‘Zeg, jij had het gisteren over niet op bijbelstudies en dergelijke komen,
maar Hebreeën 10:25 zegt toch dat wij moeten?’
Daar staat het volgende in de herziene Statenvertaling:
‘Laten wij de onderlinge bijeenkomst niet nalaten, zoals het bij
sommigen de gewoonte is, maar elkaar aansporen, en dat zoveel
te meer als u de grote dag ziet naderen.’
Deze ‘onderlinge bijeenkomst’ staat als begrip ook in 2 Thessalonicenzen 2:1
en is daar een verwijzing naar de wegrukking van het lichaam van Christus,
de grote verwachting van 1 Thessalonicenzen 4:13-18. Ook hier in Hebreeën
heeft het in elk geval te maken met de toekomstverwachting. Het gaat om
‘de grote dag zien naderen’ (vers 25), om ‘de belijdenis van de verwachting’
(vers 23), om ‘Hij, die belooft, is getrouw’ (vers 23). Ook dit stukje ademt de
toekomstverwachting van de gelovigen en in dit verband gebruikt de schrijver
het woord episunagogè, net als in 2 Thessalonicenzen 2:1.
‘Dus het gaat helemaal niet om de wekelijkse samenkomsten bezoeken?’
Er bestaat geen enkele aanleiding dat te veronderstellen. Men gebruikt deze
tekst wel op huisbezoek als oudsten (evangelisch) of ouderlingen (kerken)
de leden aansporen om op zondag in samenkomst of kerk te komen als hun
bezoek onregelmatig is geworden. Of als zij wellicht zijn gaan ‘lopen’ naar an-
dere samenkomsten waar het Woord opengaat. Maar dat deze tekst gebruikt
wordt als een soort stok achter de deur, is helemaal misplaatst.

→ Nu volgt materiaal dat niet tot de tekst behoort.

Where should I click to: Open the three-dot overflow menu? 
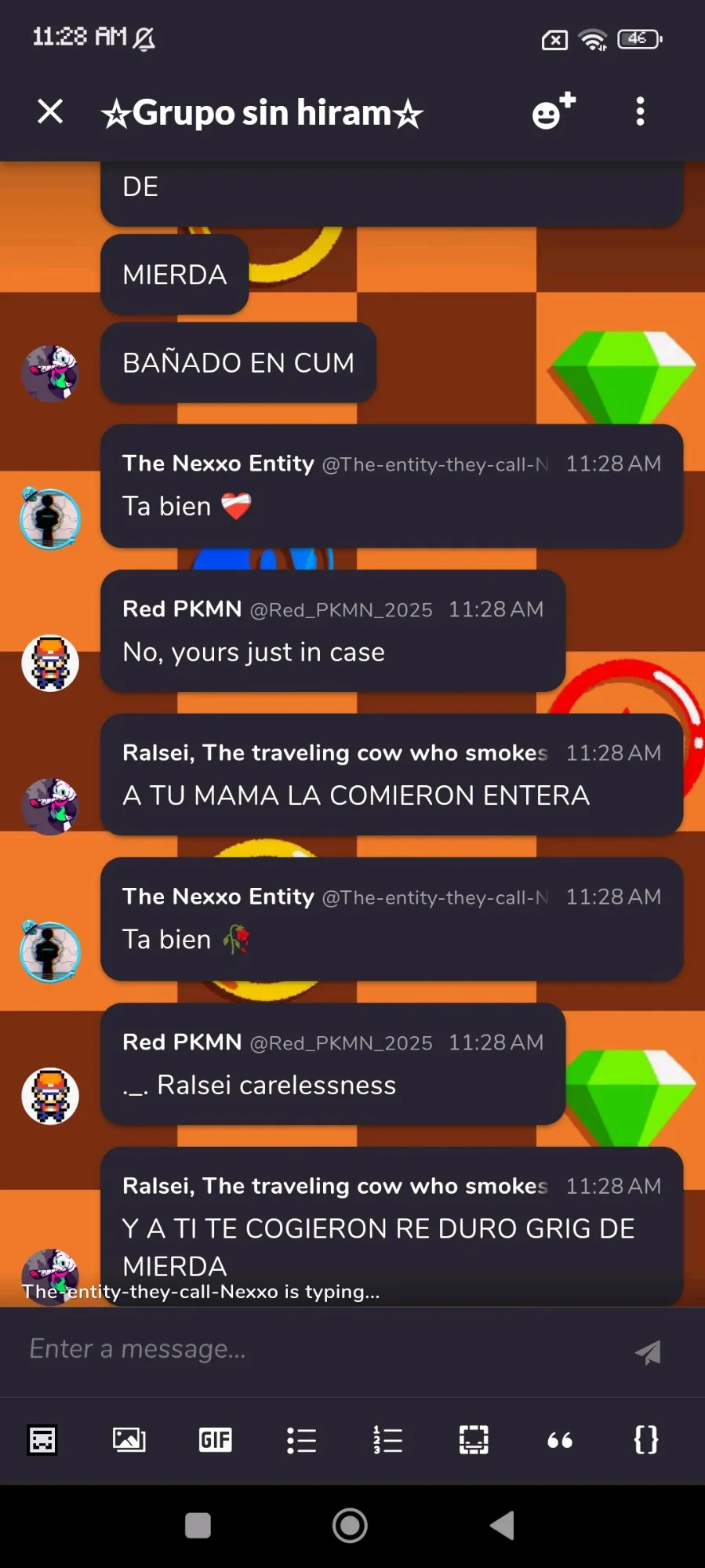[x=640, y=111]
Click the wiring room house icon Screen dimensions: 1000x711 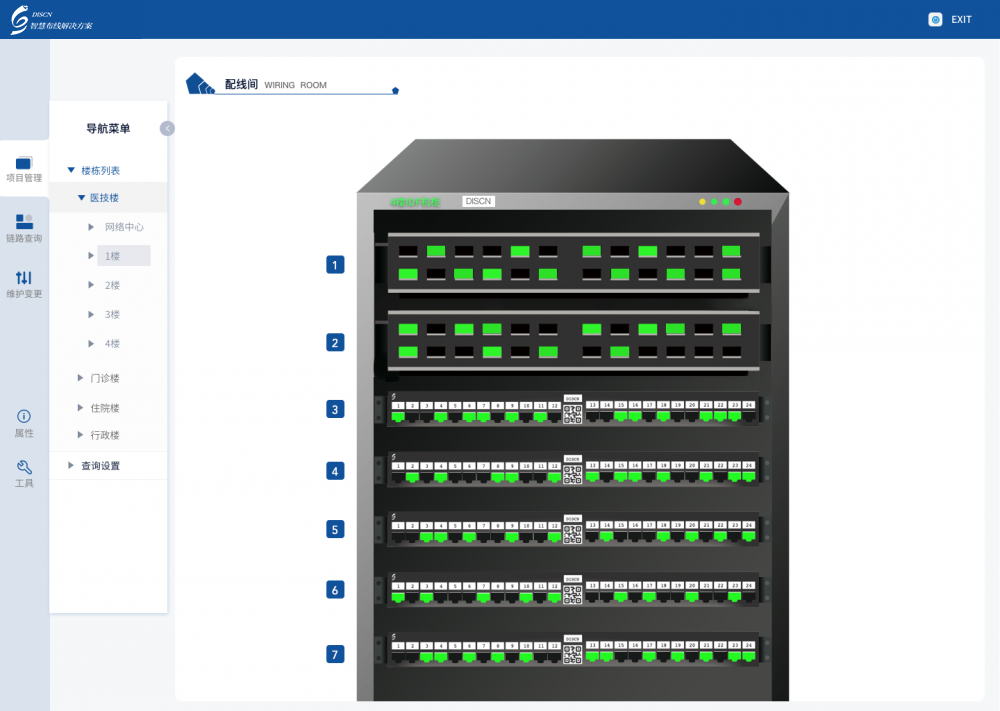[200, 84]
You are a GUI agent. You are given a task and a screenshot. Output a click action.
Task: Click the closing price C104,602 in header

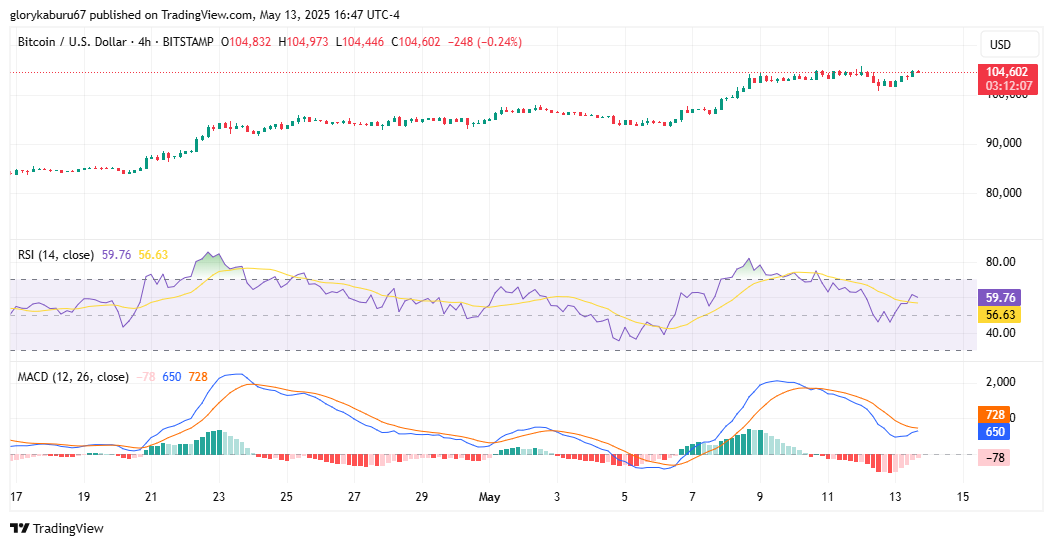point(415,42)
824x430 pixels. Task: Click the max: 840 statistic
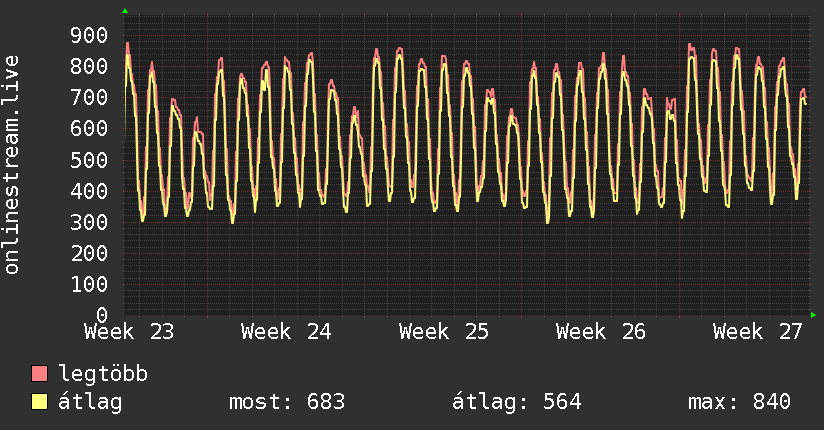739,402
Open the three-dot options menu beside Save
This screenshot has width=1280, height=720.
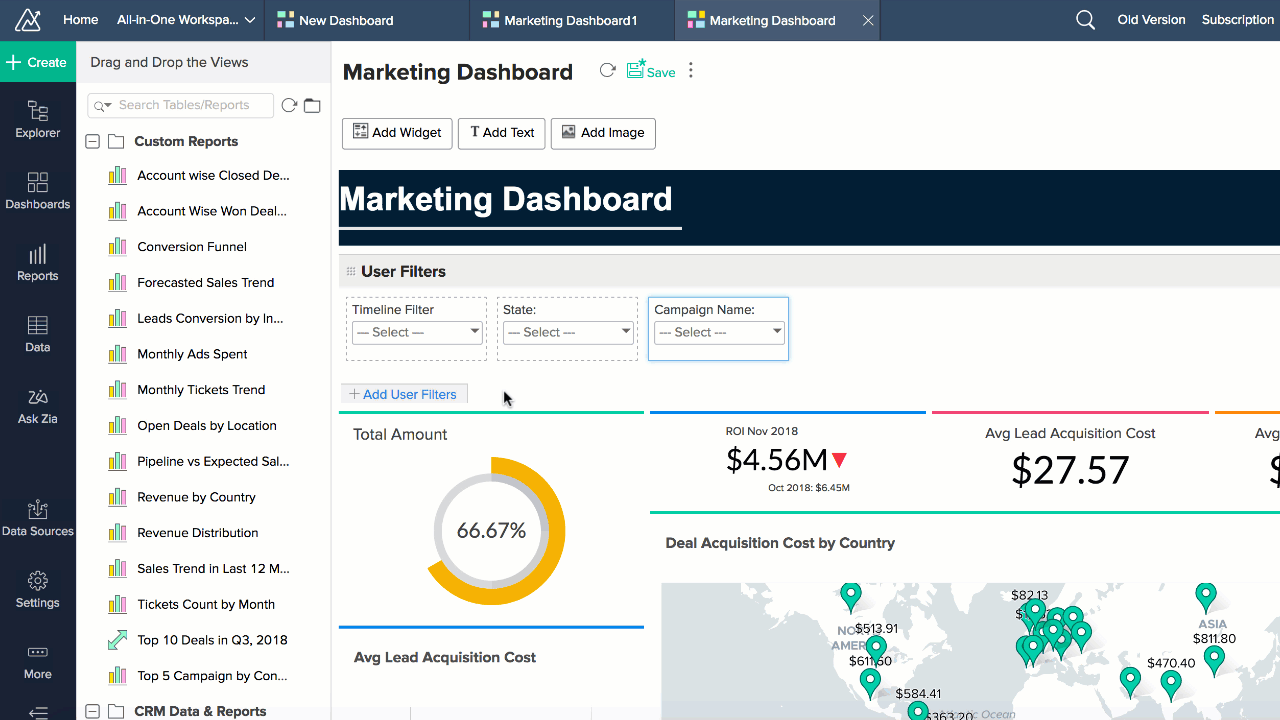(x=691, y=71)
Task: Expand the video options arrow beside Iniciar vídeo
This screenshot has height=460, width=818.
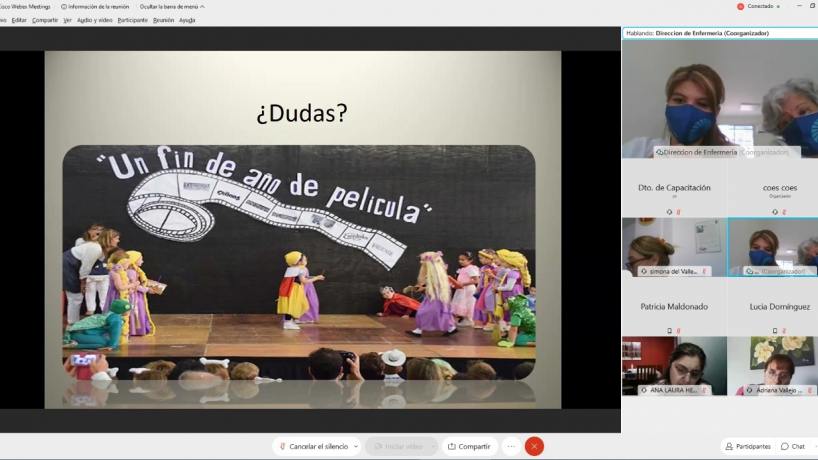Action: [432, 446]
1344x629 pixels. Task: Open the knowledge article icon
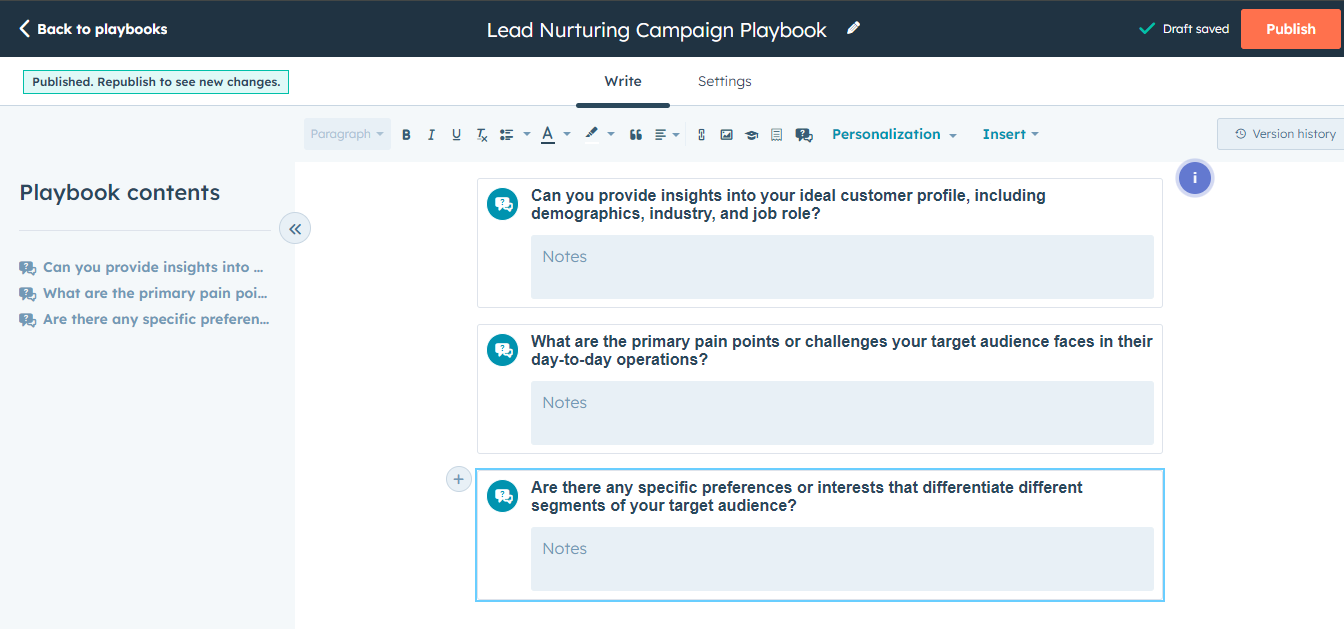coord(752,134)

‘In de brieven wordt dus geen vermanende tekst gevonden dat men de samen-
komsten, bijbelstudies moet bezoeken?’
Nee. Er zijn geen verplichtingen voor de gelovigen. In Israël was men verplicht
de feesten te vieren en op te trekken naar Jeruzalem, drie keer per jaar. Voorts
was men verplicht de tienden te geven. Dat laatste is ook praktijk in kerken en
evangelische gemeentes. Daar moet men de tienden geven, maar dat kan nooit
gebaseerd zijn op de brieven van Paulus, waar overstromende genade wordt
gepredikt. Hier een voorbeeld -dus- van vermenging van wet en evangelie.
‘Duidelijk. We lopen weer tegen die vermenging aan.’
De praktijk is, dat men voor veel dingen terugkijkt naar de Thora. Dat waren
echter de regels voor Israël in het vlees, in hun land. Meer dan overduidelijk is
aangetoond, dat men die Thora niet kon houden en dus aan alle mitzwot
(geboden) tekort schoot.
Reden temeer om God te danken voor Zijn rijkdom aan genade, die Hij ons
bekendmaakt in Christus Jezus!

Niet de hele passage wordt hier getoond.